Exercise
Write out every line of the records below as a JSON list of strings, with one string per line and blank lines omitted.

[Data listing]
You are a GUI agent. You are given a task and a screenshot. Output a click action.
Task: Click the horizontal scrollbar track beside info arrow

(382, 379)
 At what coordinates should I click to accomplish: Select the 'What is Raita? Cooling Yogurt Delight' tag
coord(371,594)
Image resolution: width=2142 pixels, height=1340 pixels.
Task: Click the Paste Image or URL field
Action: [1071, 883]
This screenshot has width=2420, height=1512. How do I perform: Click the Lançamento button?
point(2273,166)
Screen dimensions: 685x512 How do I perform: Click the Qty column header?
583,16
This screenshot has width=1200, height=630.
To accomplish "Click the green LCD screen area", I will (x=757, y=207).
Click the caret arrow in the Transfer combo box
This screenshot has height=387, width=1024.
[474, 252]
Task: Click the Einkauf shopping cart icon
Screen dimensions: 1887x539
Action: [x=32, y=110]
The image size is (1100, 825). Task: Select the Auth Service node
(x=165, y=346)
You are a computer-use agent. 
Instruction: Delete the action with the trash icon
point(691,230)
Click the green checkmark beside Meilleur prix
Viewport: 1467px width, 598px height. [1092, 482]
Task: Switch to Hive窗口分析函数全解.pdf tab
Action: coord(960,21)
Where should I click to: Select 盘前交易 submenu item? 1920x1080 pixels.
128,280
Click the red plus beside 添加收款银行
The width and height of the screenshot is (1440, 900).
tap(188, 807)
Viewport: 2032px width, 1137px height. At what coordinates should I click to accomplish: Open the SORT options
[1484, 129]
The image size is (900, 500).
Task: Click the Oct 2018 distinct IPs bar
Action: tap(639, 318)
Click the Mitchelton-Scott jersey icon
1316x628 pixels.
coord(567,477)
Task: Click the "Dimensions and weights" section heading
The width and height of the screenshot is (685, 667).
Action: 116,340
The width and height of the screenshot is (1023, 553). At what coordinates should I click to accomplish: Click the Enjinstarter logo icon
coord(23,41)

Response below
[
  "You are a GUI agent. You are given a task and a screenshot. Output a click action.",
  "Task: Click the horizontal scrollbar track beside info arrow",
  "(382, 379)",
  " At what coordinates should I click to accomplish: Select the 'What is Raita? Cooling Yogurt Delight' tag",
  "coord(371,594)",
  "Image resolution: width=2142 pixels, height=1340 pixels.",
  "Task: Click the Paste Image or URL field",
  "Action: [1071, 883]",
  "This screenshot has width=2420, height=1512. How do I perform: Click the Lançamento button?",
  "point(2273,166)",
  "Screen dimensions: 685x512 How do I perform: Click the Qty column header?",
  "583,16",
  "This screenshot has width=1200, height=630.",
  "To accomplish \"Click the green LCD screen area\", I will (x=757, y=207).",
  "Click the caret arrow in the Transfer combo box",
  "This screenshot has height=387, width=1024.",
  "[474, 252]",
  "Task: Click the Einkauf shopping cart icon",
  "Screen dimensions: 1887x539",
  "Action: [x=32, y=110]",
  "The image size is (1100, 825). Task: Select the Auth Service node",
  "(x=165, y=346)",
  "You are a computer-use agent. ",
  "Instruction: Delete the action with the trash icon",
  "point(691,230)",
  "Click the green checkmark beside Meilleur prix",
  "Viewport: 1467px width, 598px height. [1092, 482]",
  "Task: Switch to Hive窗口分析函数全解.pdf tab",
  "Action: coord(960,21)",
  "Where should I click to: Select 盘前交易 submenu item? 1920x1080 pixels.",
  "128,280",
  "Click the red plus beside 添加收款银行",
  "The width and height of the screenshot is (1440, 900).",
  "tap(188, 807)",
  "Viewport: 2032px width, 1137px height. At what coordinates should I click to accomplish: Open the SORT options",
  "[1484, 129]",
  "The image size is (900, 500).",
  "Task: Click the Oct 2018 distinct IPs bar",
  "Action: tap(639, 318)",
  "Click the Mitchelton-Scott jersey icon",
  "1316x628 pixels.",
  "coord(567,477)",
  "Task: Click the \"Dimensions and weights\" section heading",
  "The width and height of the screenshot is (685, 667).",
  "Action: 116,340",
  "The width and height of the screenshot is (1023, 553). At what coordinates should I click to accomplish: Click the Enjinstarter logo icon",
  "coord(23,41)"
]